In the Kingdom broad program The Netherlands Circular in 2050, which the government launched in September 2016, five sectors have been designated. With these groups, the government wants to take major steps towards a circular economy. A transition agenda has been published for every sector on Monday, also for the Biomass and Food sector.
The Biomass and Food Agenda describes what is needed to make the food supply circular. Issues surrounding our food supply are about how the growing world population can be fed on a permanent basis, but also about healthy and safe food, healthy dietary patterns and sustainable and circular production systems. In addition, food waste and protein supply are important bottlenecks.

Hay, France, green meadow building at the backgound.

Hay bales, France, Hans van der Broek, WhatsOrb

The authors of the agenda therefore also see a major role for biomass. Biomass is a collective name for a range of agricultural crops, wood, grasses and crops that are cultivated in the water, such as algae and seaweed and residual flows that originate in the chain from harvest to consumption and final processing. Products derived from animal residual material also belong to biomass. The agenda describes biomass as a renewable raw material that captures CO2 from the air and has a wide range of applications. This makes it the raw material for food, cattle feed, materials, transport fuels and energy.

To meet these challenges, the following goals have been set:

  • Sustainable / regenerative production of sufficient biomass with a far-reaching closure of nutrient cycles, on a geographical scale that is as small as possible and as large as necessary. Such cycles already exist, for  example, on land-based livestock farms.
  • Optimal use of biomass and food. All raw materials and (half-) products remain as long and as high-quality as possible in the cycle, through full use of raw materials, high-quality use of biomass and the recycling of residual streams. This includes dealing with biomass as efficiently as possible (cascading and multiple valorization) by, among other things, combating (food) waste, preventing waste products, dosing of fertilizers and efficient incineration.
  • Reducing the use and replacing non-renewable resources with renewable raw materials (recyclate and sustainably produced biomass).
  • Develop and implement new ways of producing and consuming that lead to improvements and trend breaks in the handling of biomass and food.

Circular products

To achieve these goals, a number of substantive action lines have been drawn up. For example, the supply of sustainably produced biomass must be increased and soil and nutrients must be used in a circular and regenerative manner. In addition, optimal valorization of biomass and residual flows into circular, bio based products is important. Furthermore, the reduction of food waste and a transition to more vegetable proteins are central. Feeding and greening megacities should apply as a Dutch revenue model.

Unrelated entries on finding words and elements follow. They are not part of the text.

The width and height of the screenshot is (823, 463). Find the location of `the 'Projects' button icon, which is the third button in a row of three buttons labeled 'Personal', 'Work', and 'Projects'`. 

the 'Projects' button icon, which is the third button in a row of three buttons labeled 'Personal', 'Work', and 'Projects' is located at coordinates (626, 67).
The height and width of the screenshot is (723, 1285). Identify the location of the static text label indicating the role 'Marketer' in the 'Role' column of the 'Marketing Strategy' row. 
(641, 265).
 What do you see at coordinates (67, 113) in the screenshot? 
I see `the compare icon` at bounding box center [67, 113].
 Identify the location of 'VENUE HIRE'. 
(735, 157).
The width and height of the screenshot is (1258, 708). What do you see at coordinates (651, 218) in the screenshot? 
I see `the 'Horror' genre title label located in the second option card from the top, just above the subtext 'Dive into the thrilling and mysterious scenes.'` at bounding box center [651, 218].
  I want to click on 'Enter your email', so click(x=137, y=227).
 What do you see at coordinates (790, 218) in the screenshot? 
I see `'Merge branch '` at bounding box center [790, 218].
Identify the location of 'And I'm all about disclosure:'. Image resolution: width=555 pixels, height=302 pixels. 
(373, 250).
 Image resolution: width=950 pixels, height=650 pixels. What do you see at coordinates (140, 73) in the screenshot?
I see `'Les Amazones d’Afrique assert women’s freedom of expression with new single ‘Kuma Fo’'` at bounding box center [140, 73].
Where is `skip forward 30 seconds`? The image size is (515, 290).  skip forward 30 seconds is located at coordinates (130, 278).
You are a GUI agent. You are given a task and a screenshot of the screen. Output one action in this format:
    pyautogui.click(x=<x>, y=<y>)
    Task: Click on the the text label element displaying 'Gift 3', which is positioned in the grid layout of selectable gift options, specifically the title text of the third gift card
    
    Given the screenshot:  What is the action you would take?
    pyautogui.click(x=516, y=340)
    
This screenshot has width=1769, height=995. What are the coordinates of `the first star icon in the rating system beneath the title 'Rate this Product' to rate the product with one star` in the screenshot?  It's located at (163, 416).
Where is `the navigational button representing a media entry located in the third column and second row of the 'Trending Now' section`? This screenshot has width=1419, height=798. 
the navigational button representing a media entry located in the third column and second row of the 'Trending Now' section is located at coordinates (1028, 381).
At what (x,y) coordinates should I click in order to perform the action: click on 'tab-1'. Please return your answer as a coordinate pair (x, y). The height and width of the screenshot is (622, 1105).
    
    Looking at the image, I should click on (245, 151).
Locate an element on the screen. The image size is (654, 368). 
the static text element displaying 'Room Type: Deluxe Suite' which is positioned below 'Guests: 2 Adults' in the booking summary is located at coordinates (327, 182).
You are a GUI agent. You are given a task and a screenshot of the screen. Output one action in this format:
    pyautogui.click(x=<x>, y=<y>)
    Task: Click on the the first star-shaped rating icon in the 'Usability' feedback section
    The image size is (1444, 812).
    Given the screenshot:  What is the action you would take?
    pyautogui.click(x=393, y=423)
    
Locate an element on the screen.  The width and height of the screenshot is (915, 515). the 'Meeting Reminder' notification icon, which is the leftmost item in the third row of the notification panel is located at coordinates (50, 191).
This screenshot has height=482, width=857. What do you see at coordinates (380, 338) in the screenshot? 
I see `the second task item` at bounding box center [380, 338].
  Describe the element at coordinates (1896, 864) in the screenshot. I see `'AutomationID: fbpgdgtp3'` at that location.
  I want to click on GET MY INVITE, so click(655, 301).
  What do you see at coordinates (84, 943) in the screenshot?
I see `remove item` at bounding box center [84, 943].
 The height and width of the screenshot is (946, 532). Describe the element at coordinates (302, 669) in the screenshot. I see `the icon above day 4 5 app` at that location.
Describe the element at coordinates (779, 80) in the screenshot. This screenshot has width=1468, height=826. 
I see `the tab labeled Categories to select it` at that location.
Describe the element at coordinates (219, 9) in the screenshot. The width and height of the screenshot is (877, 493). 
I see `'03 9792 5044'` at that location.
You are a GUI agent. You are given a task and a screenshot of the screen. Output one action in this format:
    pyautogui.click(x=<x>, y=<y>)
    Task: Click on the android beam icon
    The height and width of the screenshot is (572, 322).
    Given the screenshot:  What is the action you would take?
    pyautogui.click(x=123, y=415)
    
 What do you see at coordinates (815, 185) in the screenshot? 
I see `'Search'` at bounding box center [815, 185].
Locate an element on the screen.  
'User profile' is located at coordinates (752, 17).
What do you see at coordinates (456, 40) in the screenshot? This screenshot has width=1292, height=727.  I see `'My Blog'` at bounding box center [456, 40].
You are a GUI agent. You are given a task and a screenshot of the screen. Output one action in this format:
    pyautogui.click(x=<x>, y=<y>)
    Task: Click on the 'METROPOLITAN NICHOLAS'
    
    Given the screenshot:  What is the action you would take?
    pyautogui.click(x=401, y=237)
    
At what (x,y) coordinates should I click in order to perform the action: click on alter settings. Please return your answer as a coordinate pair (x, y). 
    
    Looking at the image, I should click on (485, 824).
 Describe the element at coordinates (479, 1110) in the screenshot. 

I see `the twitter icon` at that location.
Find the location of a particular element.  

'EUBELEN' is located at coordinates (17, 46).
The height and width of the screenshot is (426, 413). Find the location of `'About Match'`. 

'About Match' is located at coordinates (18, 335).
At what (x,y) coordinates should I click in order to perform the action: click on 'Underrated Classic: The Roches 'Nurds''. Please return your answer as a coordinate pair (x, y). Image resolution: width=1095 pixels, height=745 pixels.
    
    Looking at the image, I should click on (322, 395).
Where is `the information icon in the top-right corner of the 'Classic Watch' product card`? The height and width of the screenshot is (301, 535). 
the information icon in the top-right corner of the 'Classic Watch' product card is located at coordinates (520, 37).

In order to facilitate these action lines, the investment climate for the bio based industry must be strengthened and emancipation of the regulations is required. Long-term carbon sequestration in soil and products must also be honored.

CO2 reduction

If the transition agenda is implemented in this way, the annual CO2 savings can amount to a reduction of approximately 10 megatons of CO2 equivalent. This figure relates to the direct emission reduction in the Netherlands. The savings that can be achieved for the whole chain, according to the authors, are more than twice as large. This is due to the fact that the circular economy affects the entire chain and the Netherlands is importer of bio based raw materials and exporter of food and products.